Tuesday, March 16, 2010

Powershell: Writing Text Files

I was recently trying to generate a bunch of data that I needed to pass through one of our in-house DLLs in order to use some custom encryption algorithms. Thanks to the wonderful Powershell community, I found several examples on using custom DLL methods. However, I ultimately wanted this data to end up in SQL Server. My first attempt used an “Invoke-SQLCmd” Cmdlet from the SQLPS snap-in. However, generating several million rows took a while to insert. I knew that I didn’t want to queue all of this data in memory, so was inserting one row at a time. I stopped this process after a while because it was too time-consuming.

My next attempt was to push these values to a text file using a variable pointing to a file and then using add-content to write each line to the file.  This took longer than doing the SQL inserts one at a time.

I remembered coming across an article by Linchi Shea titled Add-Content and Out-File are not for performance. After finding the link to that article, I found that he recommends using System.IO.StreamWriter to write out files in the most performant manner. I definitely recommend that you check out his article for his summary and examples. For my part, I can say that it took me the better part of 6 hours to generate and populate 10 million rows. I just generated 20 million into a file in < 15 minutes!

I’m including a mockup of my code below in case anyone is interested. I’m definitely not a Powershell expert so as always, be careful if you copy any of this code.  My first attempt at directly inserting into SQL Server worked, but threw an error at about 3.5 million rows. As the time was already pretty lengthy by then, I stopped the process and moved on to writing the text file, resuming where I’d left off. That ran for hours until I finally killed it and looked for a better way.  The uncommented code is what finally ended up working in a timely manner.

I started by loading my DLL. I called it’s “EncryptValue” function (against just the integer – that’s a longer story) and populated both out to a table. There are several reasons for doing this, but this gave me a good working set for a test project and definitely lays some groundwork for the future.  If anyone has any ideas on how I can speed this up, feel free to leave me some comments. If I find some, I’ll post an update.

 

[Reflection.Assembly]::LoadFile("C:\MyDLL.dll")
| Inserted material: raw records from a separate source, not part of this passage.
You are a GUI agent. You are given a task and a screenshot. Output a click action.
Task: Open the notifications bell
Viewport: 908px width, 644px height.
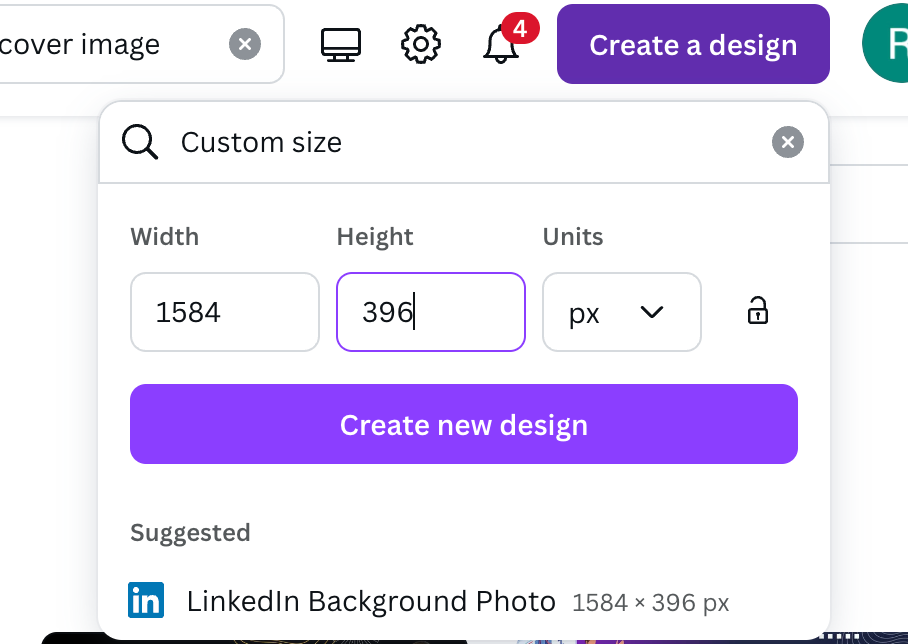(x=500, y=46)
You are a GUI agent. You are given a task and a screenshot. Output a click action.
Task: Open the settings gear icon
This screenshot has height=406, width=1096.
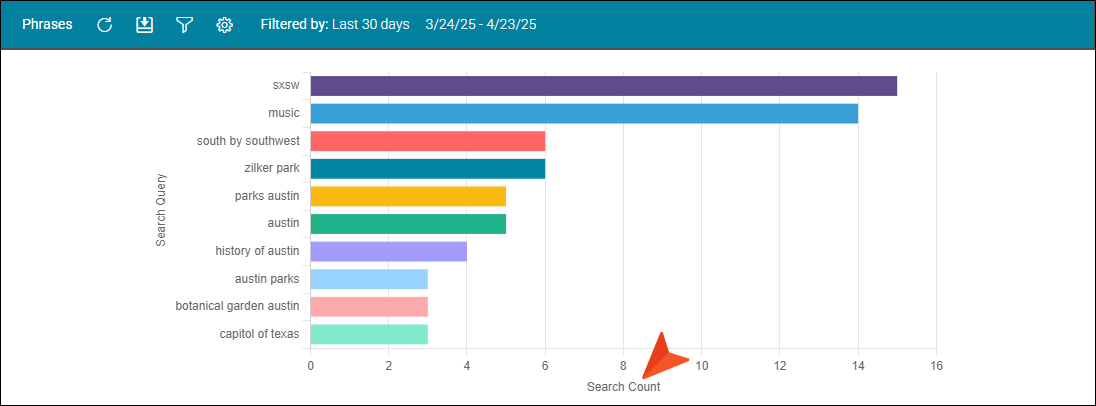click(x=224, y=25)
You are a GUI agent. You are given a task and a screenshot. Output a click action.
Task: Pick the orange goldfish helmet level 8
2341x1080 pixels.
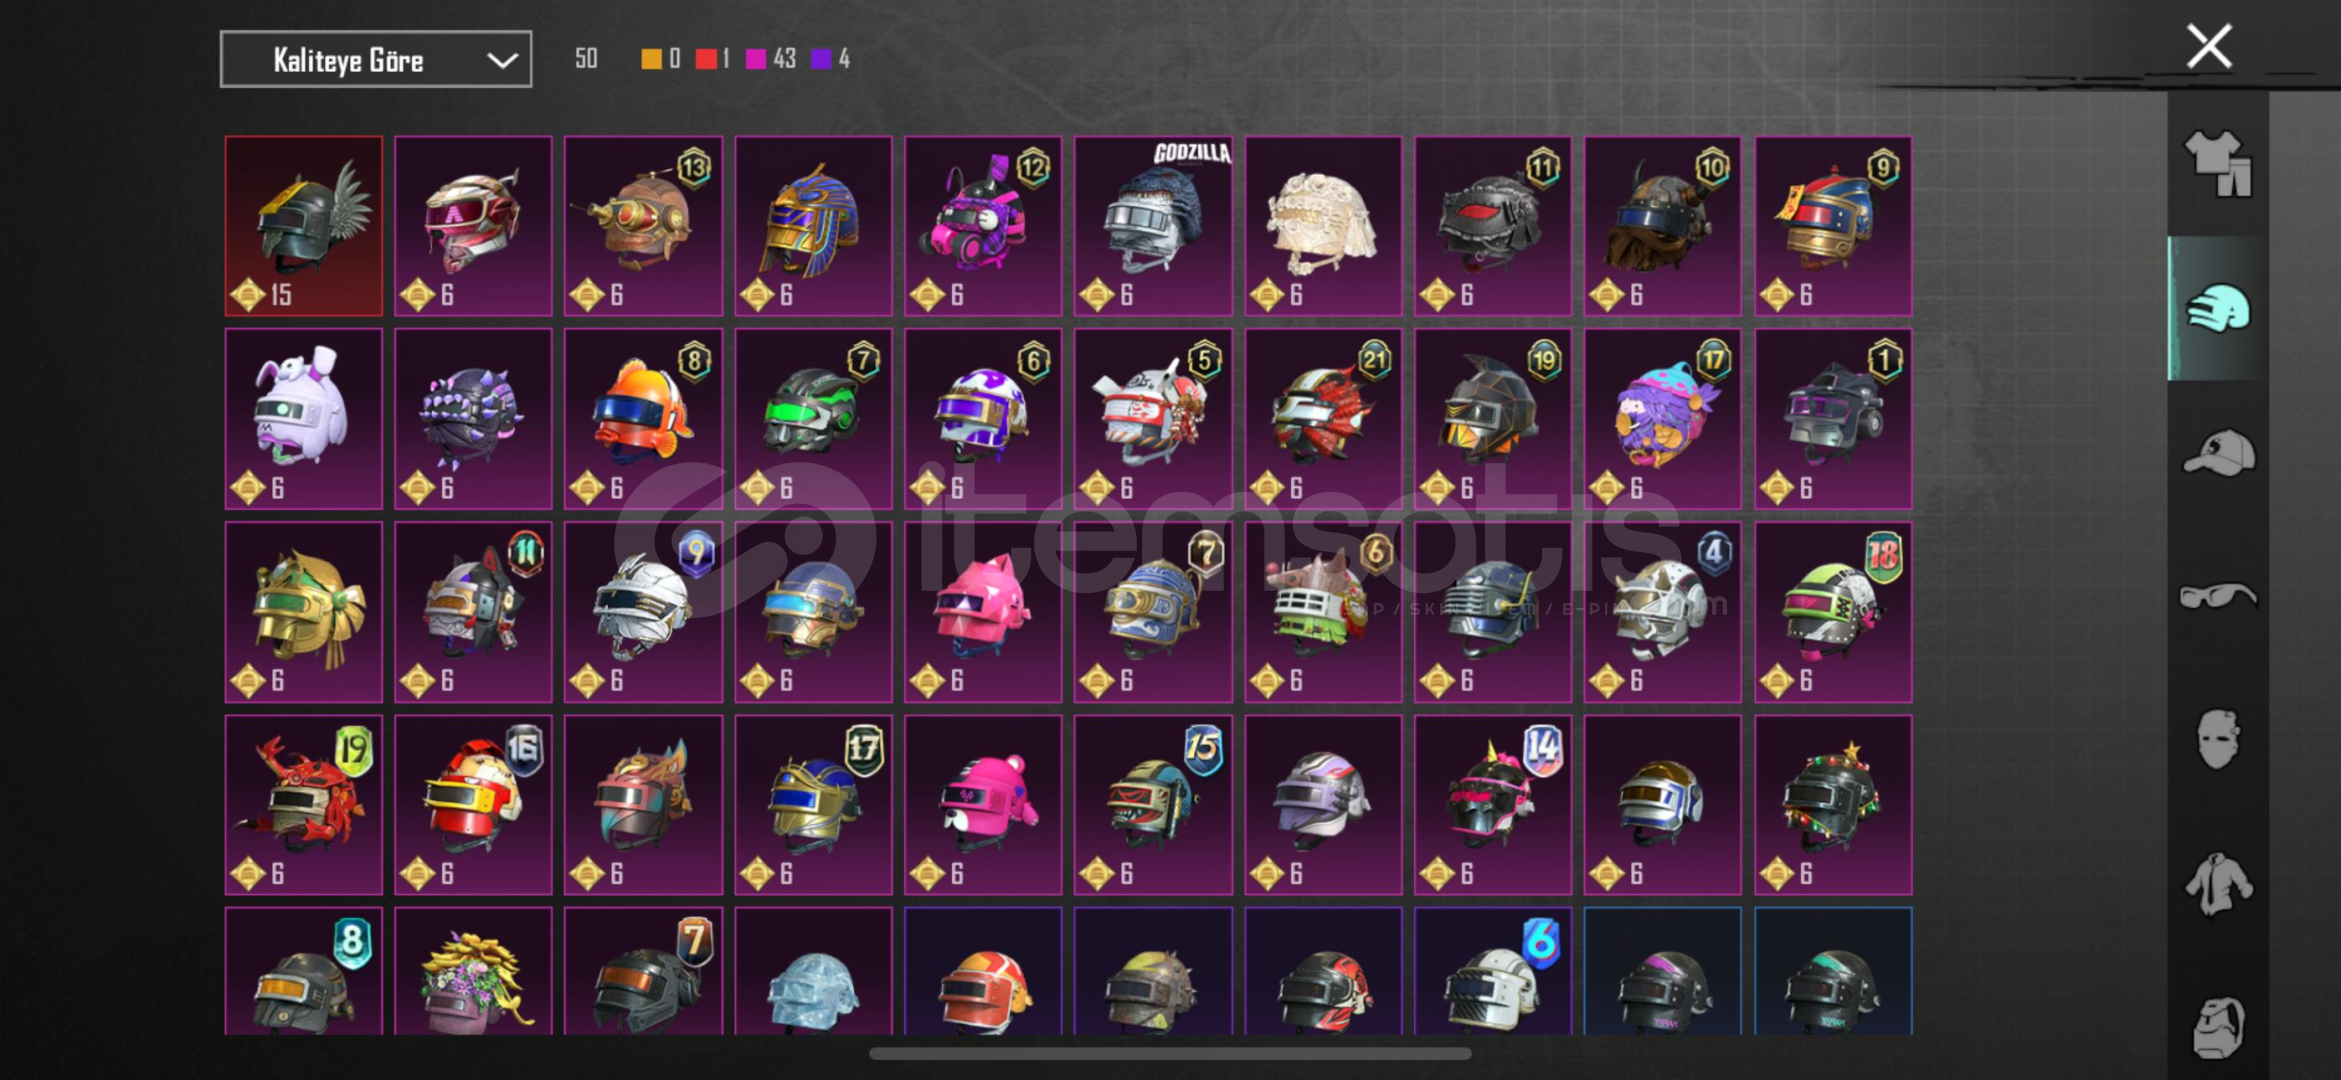click(x=643, y=419)
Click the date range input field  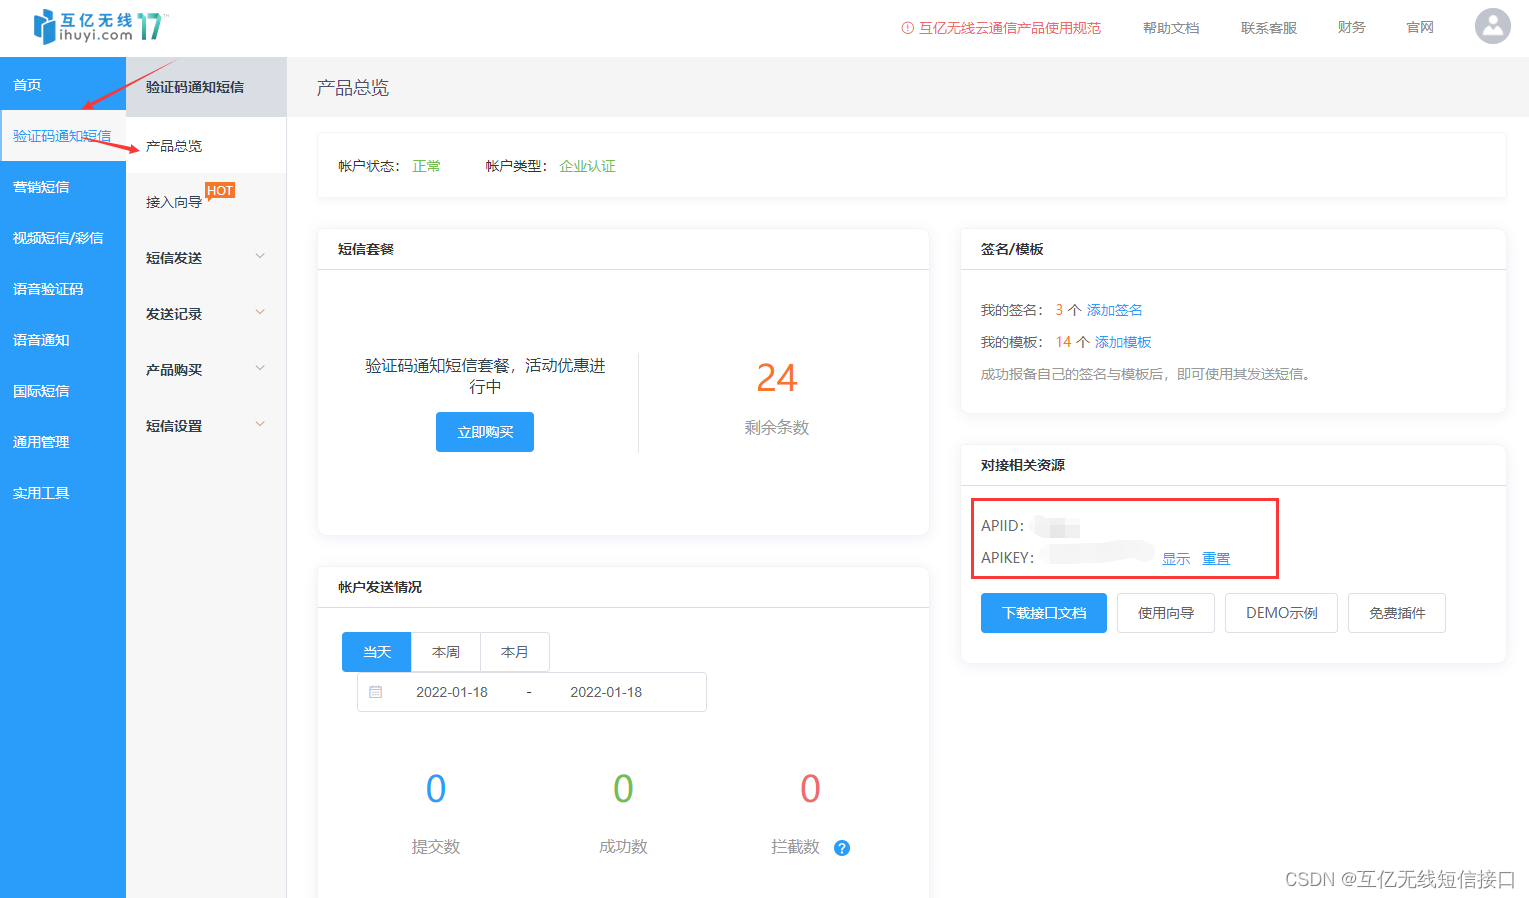[530, 691]
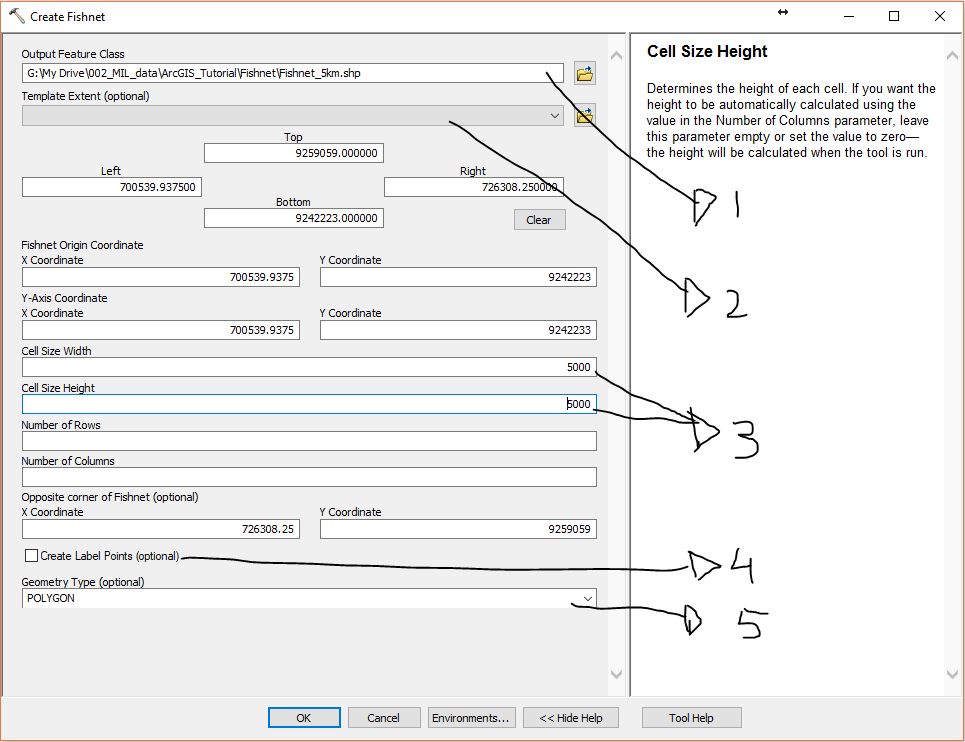Select the Cell Size Width input field
965x742 pixels.
click(307, 366)
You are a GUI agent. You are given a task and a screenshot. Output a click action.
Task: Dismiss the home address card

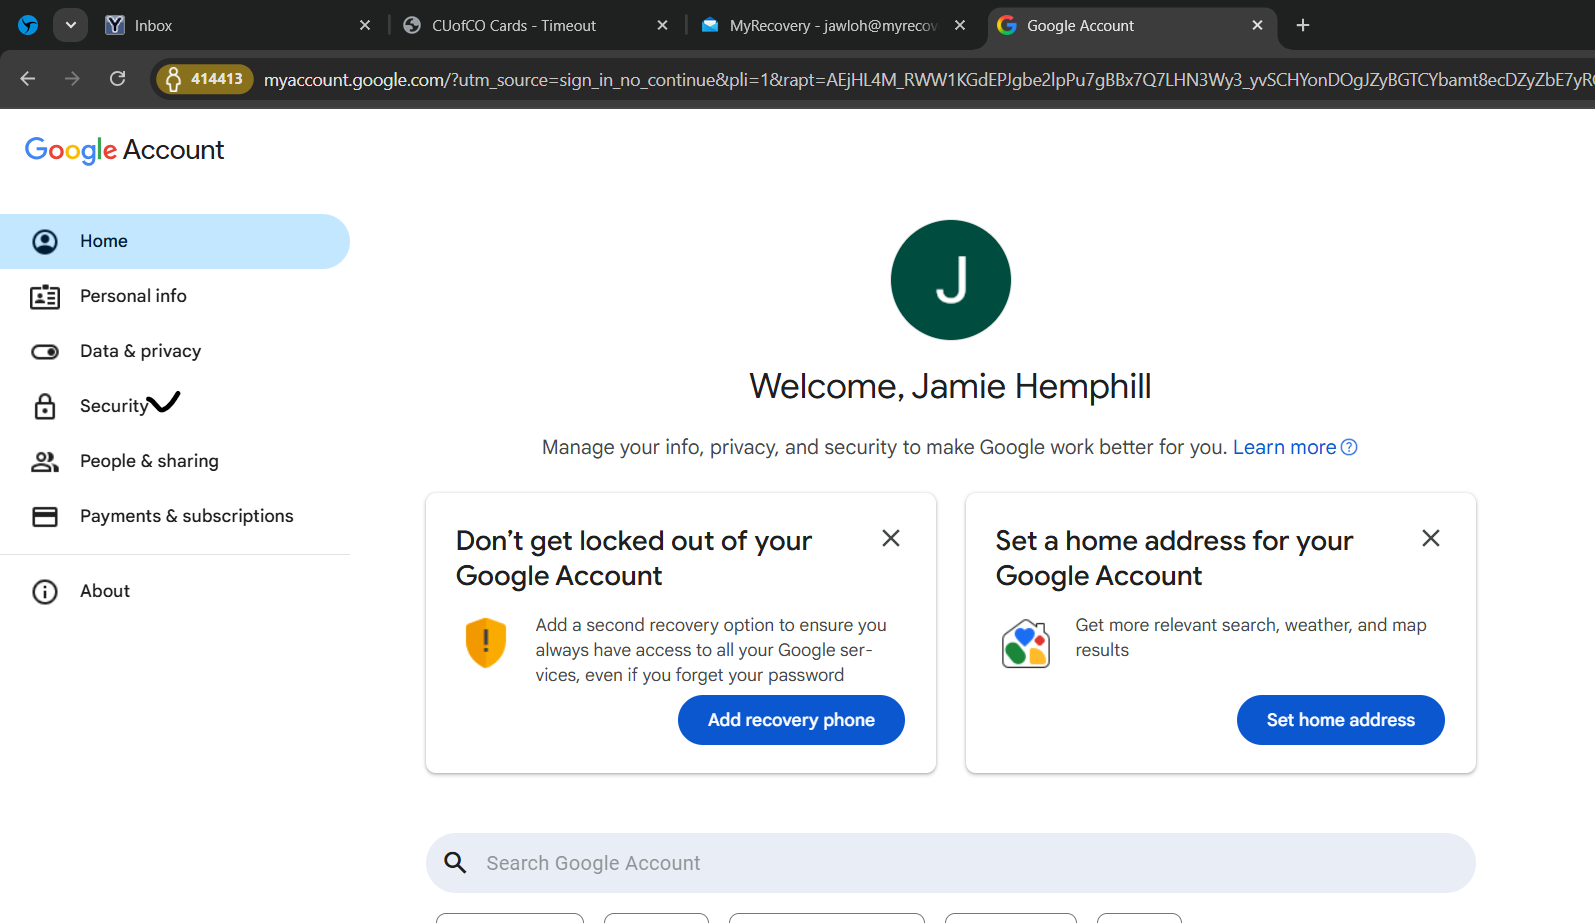point(1431,539)
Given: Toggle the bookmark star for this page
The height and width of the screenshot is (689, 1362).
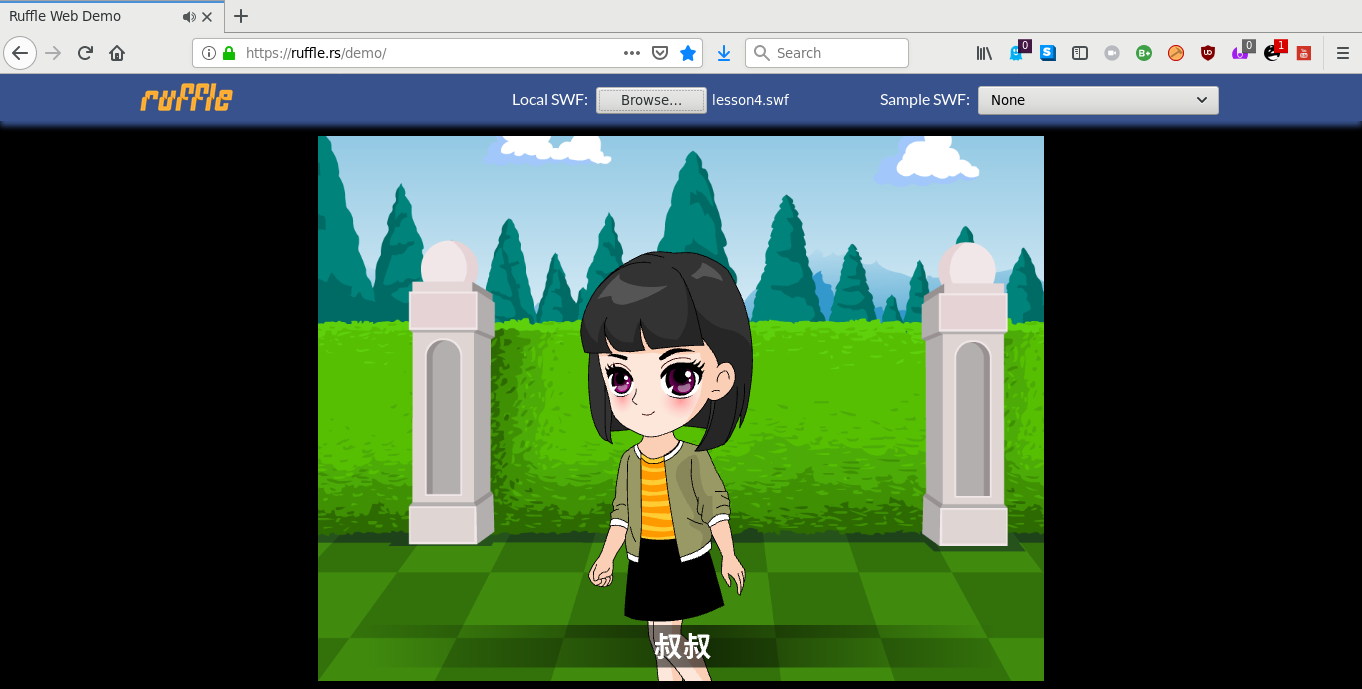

# First attempt – insert directly into SQL Server.
#foreach ($i IN 1..10000000) { invoke-sqlcmd –query '
#
("insert dbo.MyTable VALUES(" + "$i" + ",'" + [MyDLLNamespace]::EncryptValue("$i") + "')") -serverinstance "localhost" }

#Attempt #2 – Write to file with add-content
#$file = New-Item -type File "C:\Values.txt"

#foreach ($i IN 1..10000000) { add-content $file ("$i" + "," + [MyDLLNamespace]::EncryptValue("$i") ) }

$file = New-Object System.IO.StreamWriter "E:\Values.txt";

foreach ($i IN 10000001..30000000) { $file.Writeline("$i" + "," + [MyDLLNamespace]::EncryptValue("$i") ) }

$file.close();

Saturday, March 6, 2010

Powershell Links – 2010-03-06

Here are some of the more interesting Powershell links I came across recently, along with some thoughts about them.

Powershell, String Encryption, and GPGSQLServerCentral.com brought this one to my attention. Chad Miller discusses working with Oracle through Powershell, and the subject of encrypting the connection strings came up. There are times that we need to connect using something other than Windows authentication. Storing an encrypted connection string makes a lot of sense in those cases. I don’t normally work with Oracle, but the idea of passing and saving encrypted connection strings makes a lot of sense. I do a lot of work against SQL Servers that require SQL Logins so plan to investigate this more thoroughly in the near future.

Powershell Cheatsheet – If you don’t follow the #Powershell hashtag on Twitter, you may have missed out on this useful set of Powershell tips and tricks, including a way to set your current location to a UNC path. This is cool because it’s something you cannot do with a standard command prompt without mapping a drive. There are other tips here that make this well worth bookmarking if you are getting started with Powershell.

The T-SQL Hammer – This is taken from Chad Miller’s blog, but is a great reminder that just because your typical DBA knows T-SQL and thinks in T-SQL does not make that the best solution for everything. If you’re wondering why a DBA might want to learn Powershell, give this a read.

Powershell Help Brower – This script uses Primal Forms and Powershell to build a Treeview Help browser for Powershell. I tested this out and the only entry that seemed to give me fits was trying to get help for Get-ChildItem. That constantly threw an error for me. However, the rest was very nice – an easy way to browse the available commands and see the help for them.

As with anything else you find on the Internet, don’t just copy these scripts and run them. Check them out carefully and be sure you know what’s going to happen. (Someday I’m just gonna copy Buck Woody’s disclaimer for scripts and give attribution. :)  )